The Broncos released Jackson on December 25.

===Houston Texans (second stint)===
On December 26, 2023, Jackson was claimed off waivers by the Houston Texans. This move reunited him with head coach DeMeco Ryans, who was his teammate on the Texans during the 2010 and 2011 seasons. He finished the 2023 season with 53 total tackles, two interceptions, and three passes defended.

===Buffalo Bills===
On July 30, 2024, Jackson signed with the Buffalo Bills.
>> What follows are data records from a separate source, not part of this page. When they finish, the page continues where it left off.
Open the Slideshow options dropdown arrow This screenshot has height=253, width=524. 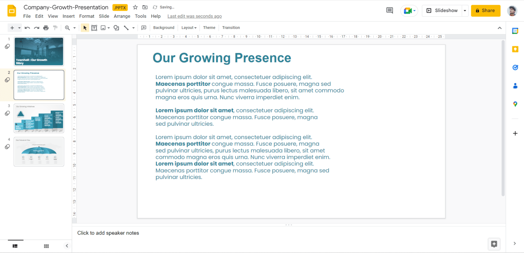coord(465,11)
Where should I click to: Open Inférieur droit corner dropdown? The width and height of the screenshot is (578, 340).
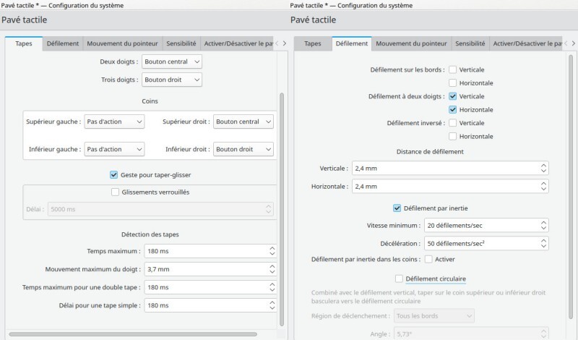243,149
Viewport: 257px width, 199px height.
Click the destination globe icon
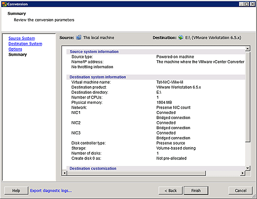pyautogui.click(x=181, y=38)
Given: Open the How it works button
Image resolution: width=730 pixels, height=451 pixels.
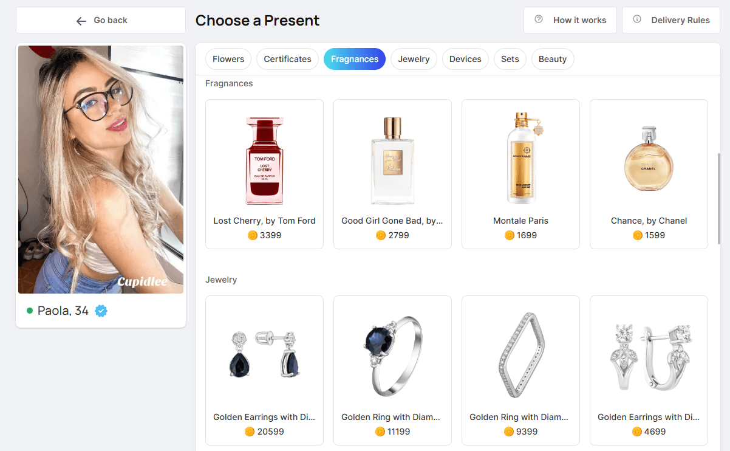Looking at the screenshot, I should pyautogui.click(x=570, y=20).
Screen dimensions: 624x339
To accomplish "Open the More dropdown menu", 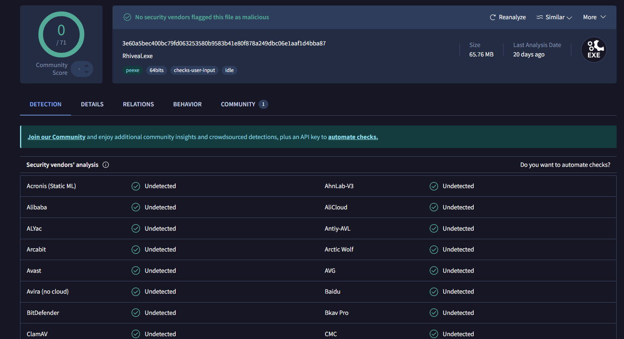I will pos(594,17).
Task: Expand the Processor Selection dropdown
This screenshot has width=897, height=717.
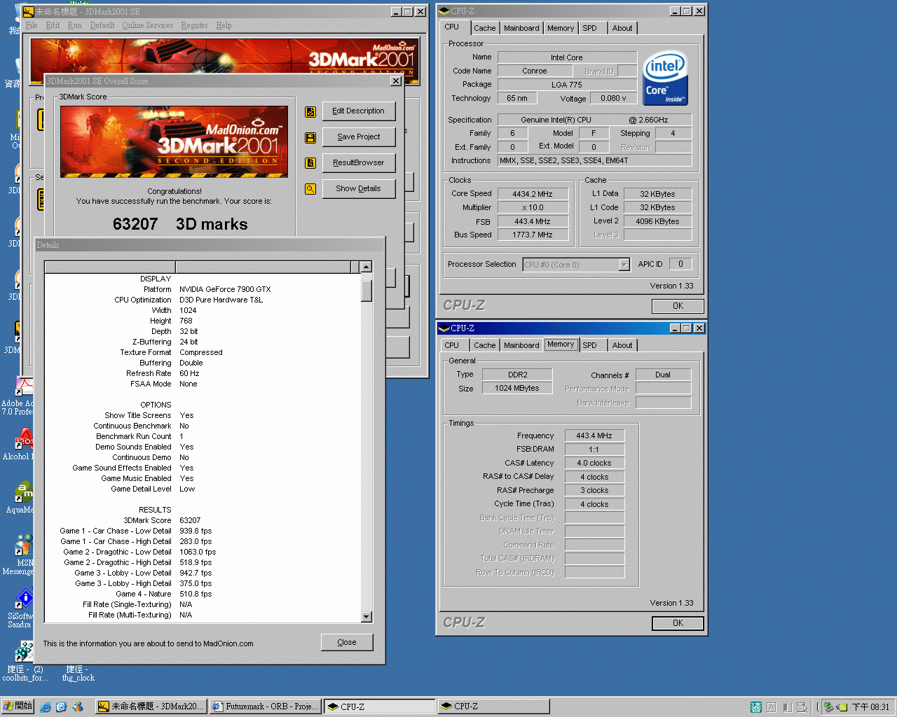Action: click(624, 265)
He was released as part of final roster cuts on August 27. Jackson was signed to the practice squad on August 28. Jackson was elevated from the practice squad on December 14 ahead of the Bills' 48-42 victory over the Detroit Lions, and recorded a combined 3 tackles from 32 snaps.

==NFL career statistics==

| Year | Team | GP | Tackles |  |  |  | Interceptions |  |  |  |  |  | Fumbles |  |  |
| Cmb | Solo | Ast | Sck | Int | Yds | Avg | Lng | TD | PD | FF | FR | Yds |
| 2010 | HOU | 16 | 71 | 58 | 13 | 0.0 | 2 | 23 | 11.5 | 23 | 0 | 10 | 1 | 0 | 0 |
| 2011 | HOU | 15 | 42 | 37 | 5 | 0.0 | 1 | 0 | 0.0 | 0 | 0 | 6 | 1 | 0 | 0 |
| 2012 | HOU | 16 | 53 | 47 | 6 | 0.0 | 4 | 71 | 17.8 | 63 | 1 | 16 | 0 | 0 | 0 |
| 2013 | HOU | 14 | 56 | 51 | 5 | 0.0 | 0 | 0 | 0.0 | 0 | 0 | 9 | 0 | 1 | 0 |
| 2014 | HOU | 13 | 57 | 48 | 9 | 0.0 | 3 | 97 | 32.3 | 65 | 0 | 9 | 0 | 0 | 0 |
| 2015 | HOU | 12 | 58 | 52 | 6 | 0.0 | 2 | 77 | 37.5 | 50 | 1 | 6 | 1 | 1 | 34 |
| 2016 | HOU | 14 | 62 | 51 | 11 | 0.0 | 1 | 42 | 42.0 | 42T | 1 | 4 | 0 | 0 | 0 |
| 2017 | HOU | 16 | 73 | 54 | 19 | 1.0 | 1 | 2 | 2.0 | 2 | 0 | 10 | 1 | 0 | 0 |
| 2018 | HOU | 16 | 87 | 70 | 17 | 1.0 | 2 | 24 | 12.0 | 13 | 0 | 17 | 2 | 1 | 0 |
| 2019 | DEN | 13 | 71 | 48 | 23 | 0.0 | 2 | 28 | 14.0 | 24 | 1 | 10 | 1 | 0 | 0 |
| 2020 | DEN | 16 | 89 | 67 | 22 | 0.0 | 1 | 13 | 13.0 | 13 | 0 | 4 | 0 | 2 | 2 |
| 2021 | DEN | 15 | 88 | 62 | 26 | 1.0 | 1 | 7 | 7.0 | 7 | 0 | 2 | 0 | 0 | 0 |
| 2022 | DEN | 17 | 94 | 55 | 39 | 0.0 | 0 | 0 | 0.0 | 0 | 0 | 3 | 0 | 2 | 2 |
| 2023 | DEN | 8 | 51 | 36 | 15 | 0.0 | 2 | 5 | 2.5 | 5 | 0 | 3 | 0 | 0 | 0 |
| HOU | 2 | 2 | 1 | 1 | 0.0 | 0 | 0 | 0.0 | 0 | 0 | 0 | 0 | 0 | 0 |
| 2024 | BUF | 1 | 3 | 1 | 2 | 0.0 | 0 | 0 | 0.0 | 0 | 0 | 0 | 0 | 0 | 0 |
| Career |  | 203 | 954 | 737 | 217 | 3.0 | 22 | 389 | 17.7 | 65 | 4 | 110 | 7 | 7 | 38 |

==Executive career==

=== Denver Broncos ===
On May 11, 2025, it was announced that Jackson would attend the Denver Broncos' rookie minicamp to work as a personnel helper for GM George Paton.

On February 24, 2026, it was reported that Jackson was working as a southwest area scout for the Broncos during the NFL Combine.